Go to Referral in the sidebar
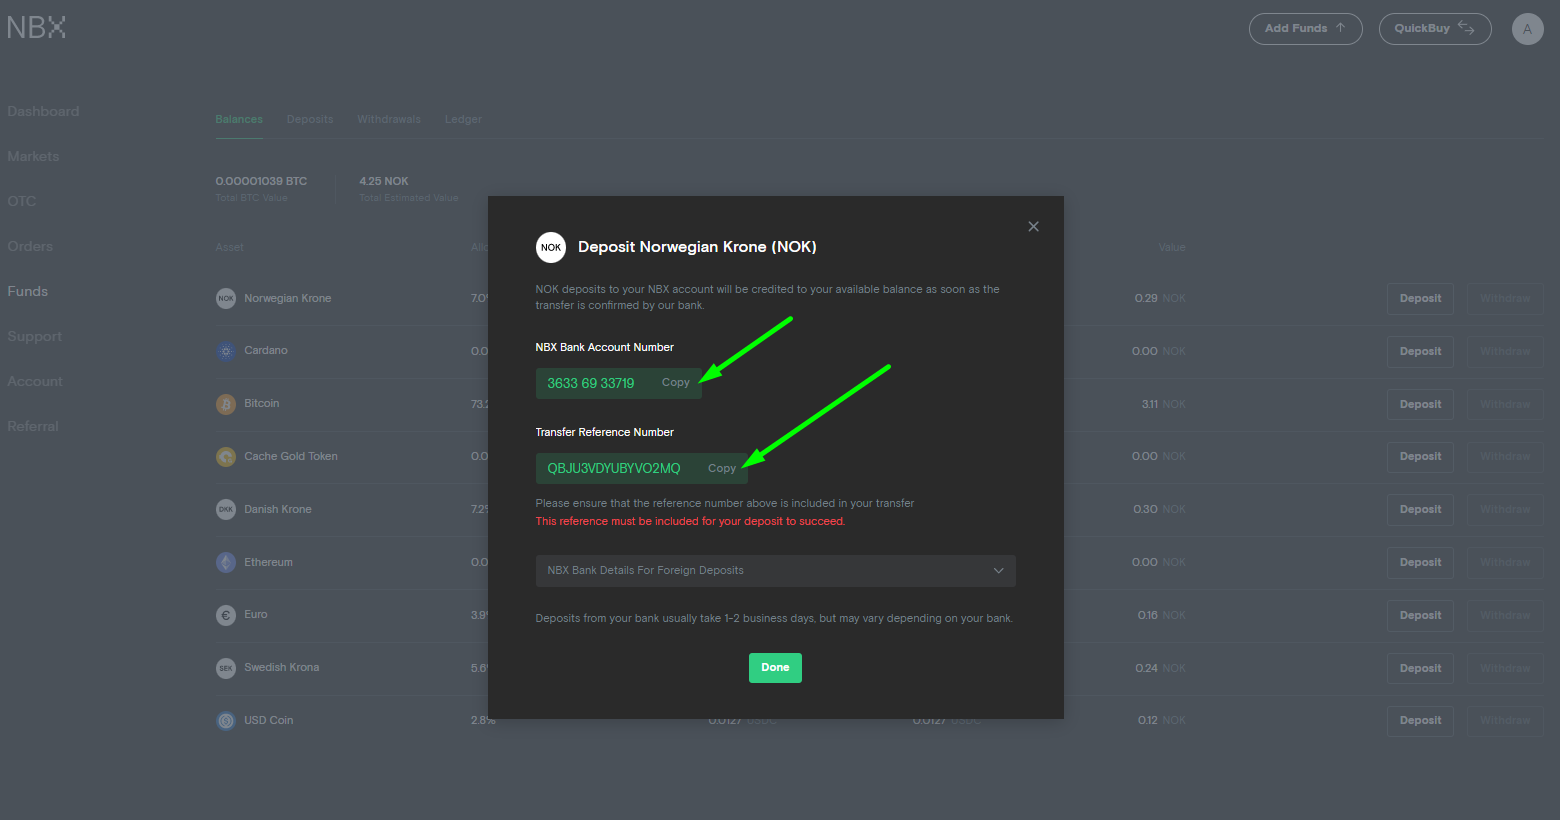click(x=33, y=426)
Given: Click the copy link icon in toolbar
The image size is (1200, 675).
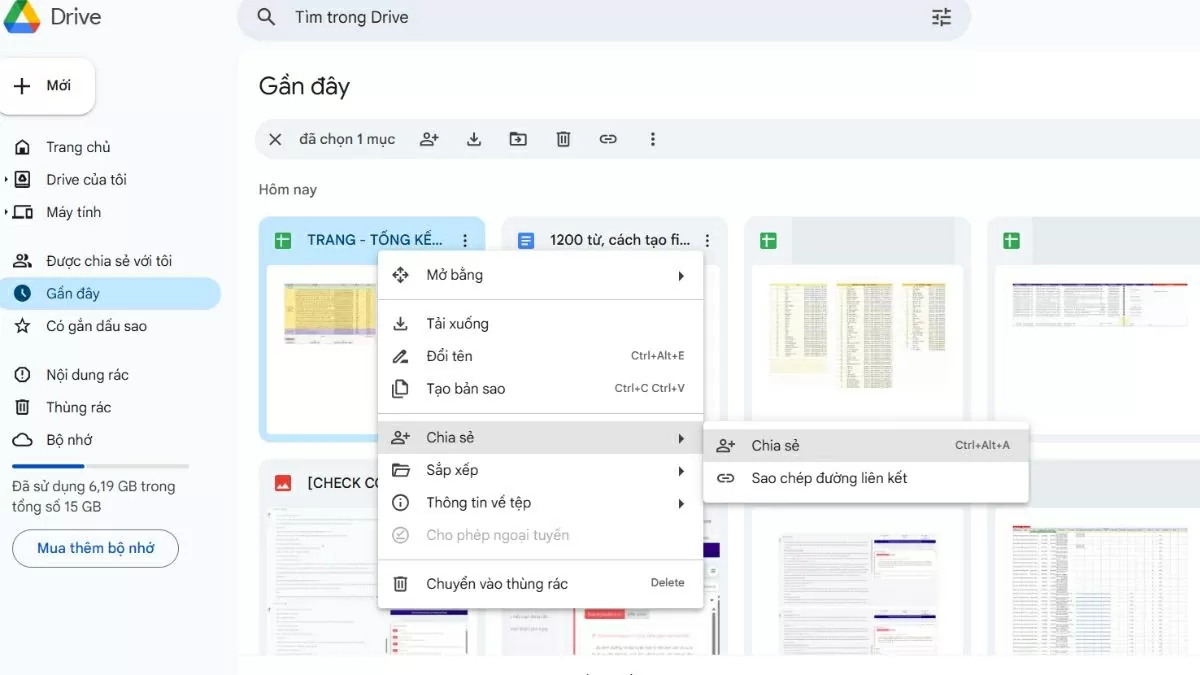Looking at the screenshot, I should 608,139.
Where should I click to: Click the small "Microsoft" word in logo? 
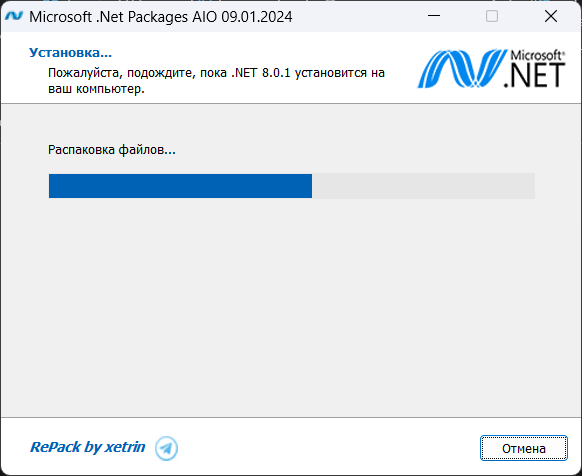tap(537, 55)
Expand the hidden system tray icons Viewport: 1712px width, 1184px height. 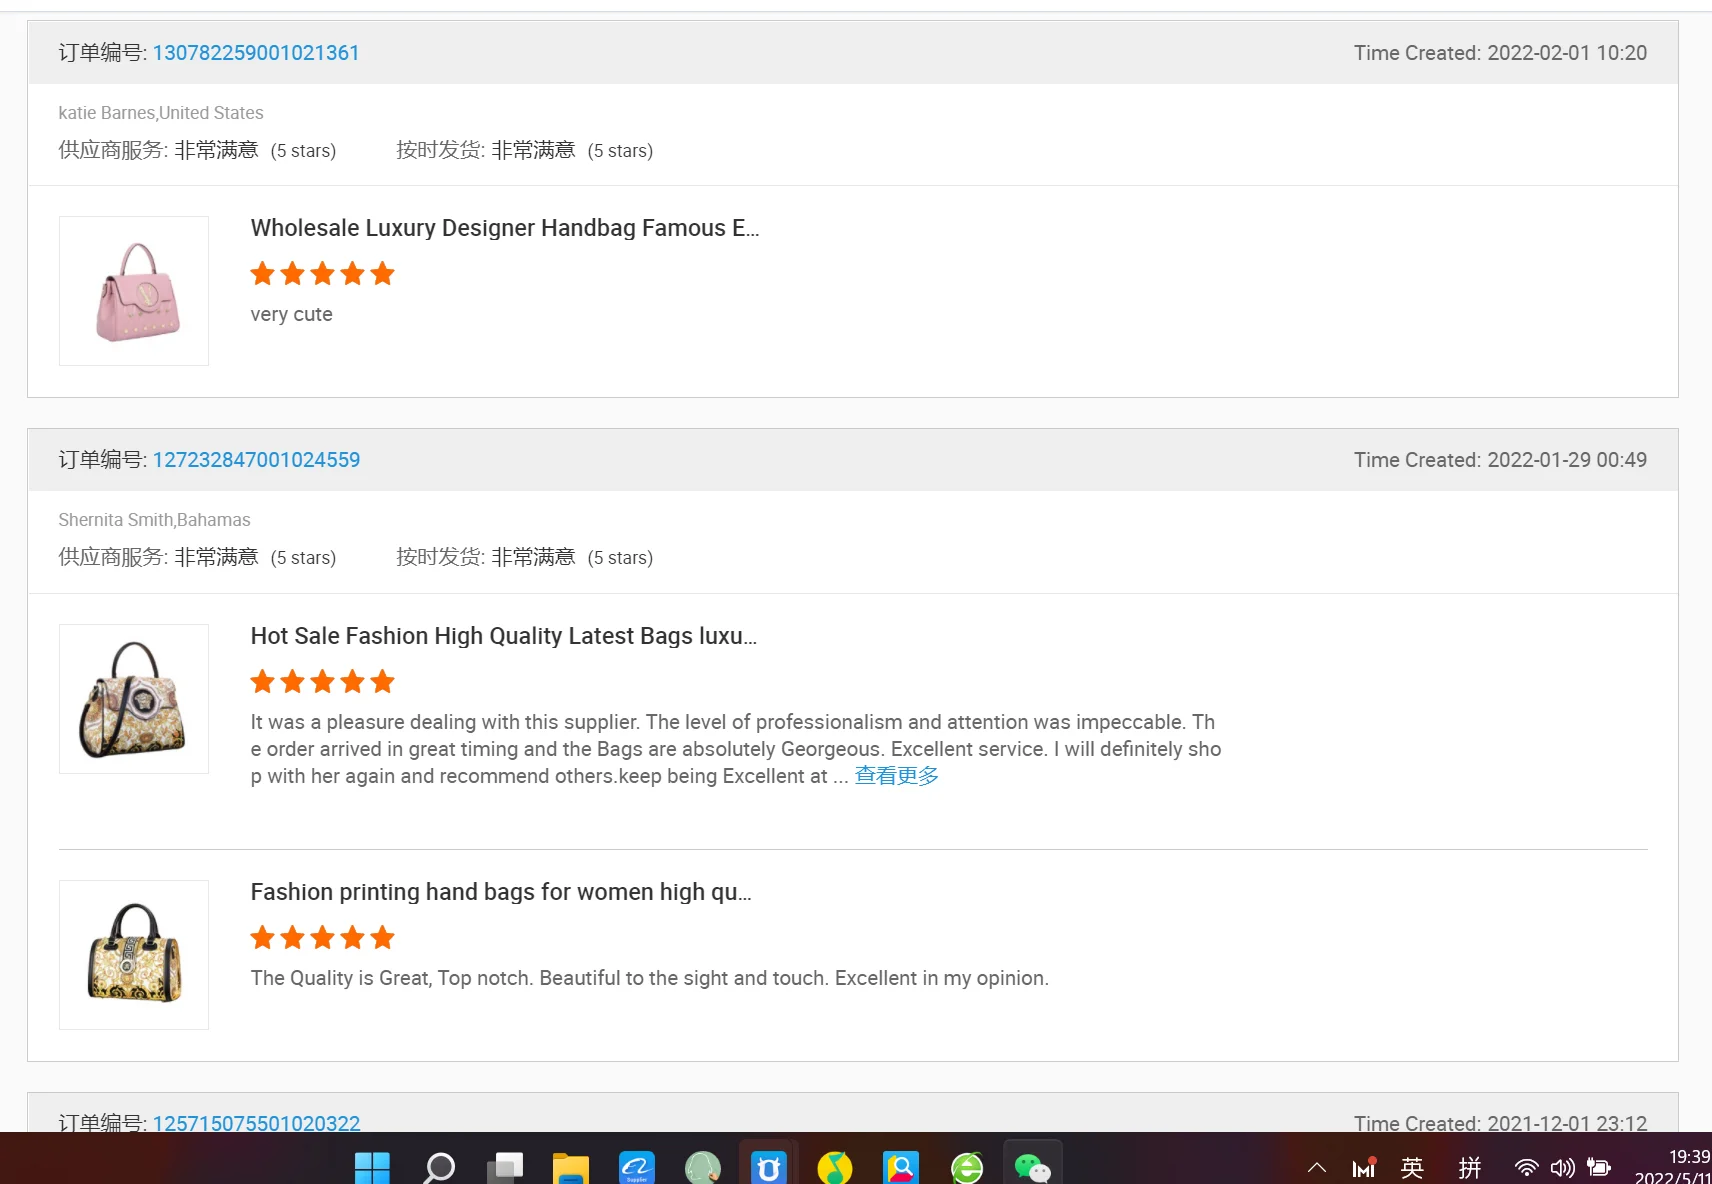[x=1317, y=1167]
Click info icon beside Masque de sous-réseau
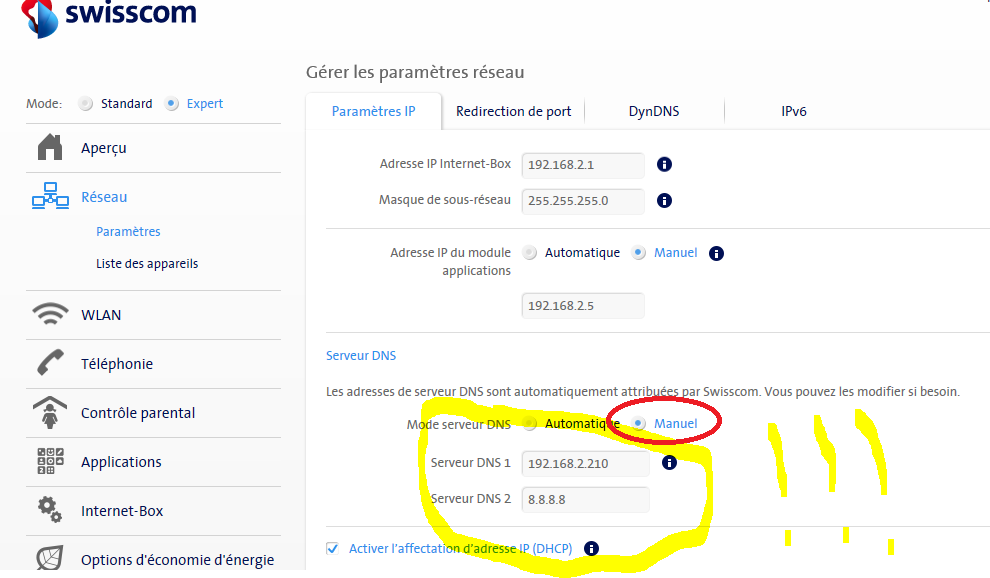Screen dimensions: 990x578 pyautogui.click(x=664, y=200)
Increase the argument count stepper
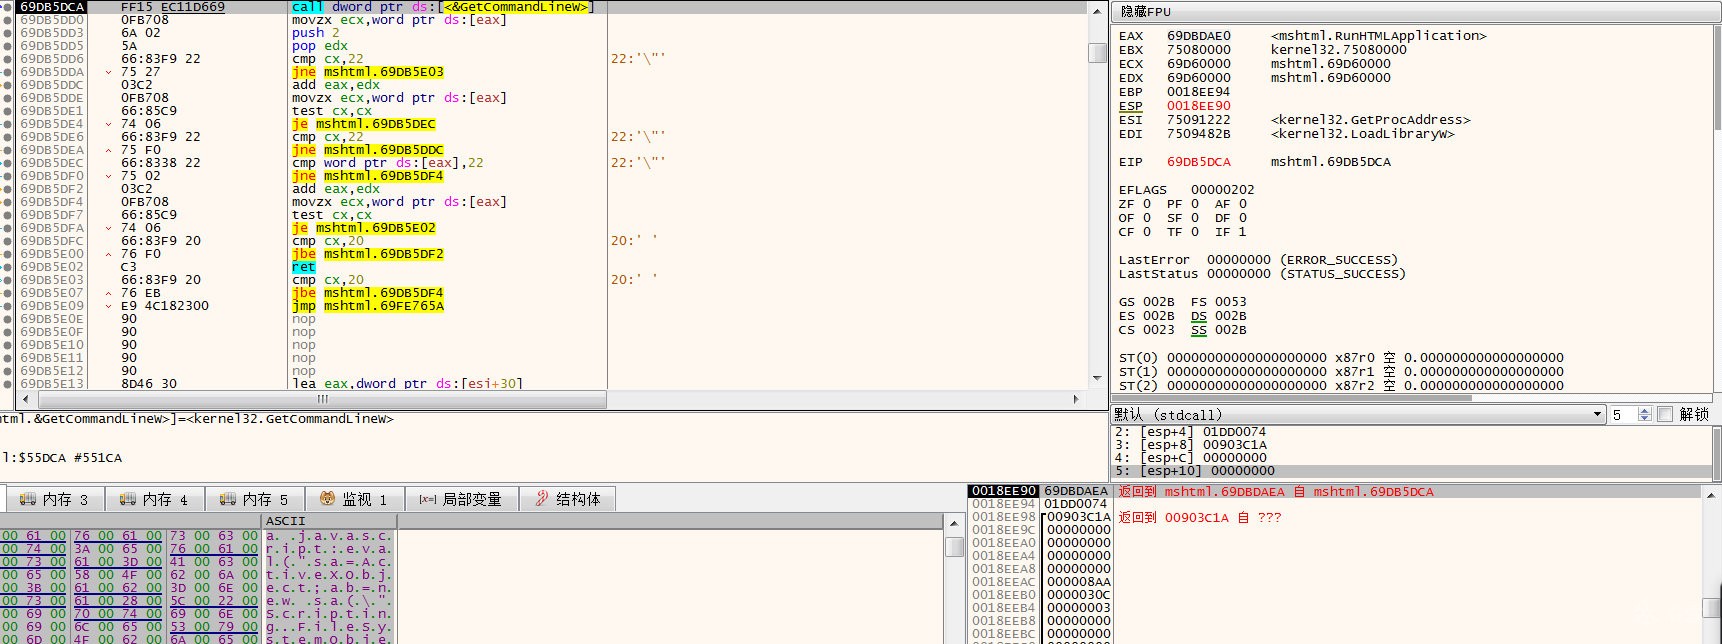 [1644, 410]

______

Assignment.
Nothing but the lines from the one containing "Click info icon beside Masque de sous-réseau" through the last line of the records should appear in the copy, exactly as written and without pictures.

Expected output.
Click info icon beside Masque de sous-réseau
Screen dimensions: 990x578 pyautogui.click(x=664, y=200)
Increase the argument count stepper
 [1644, 410]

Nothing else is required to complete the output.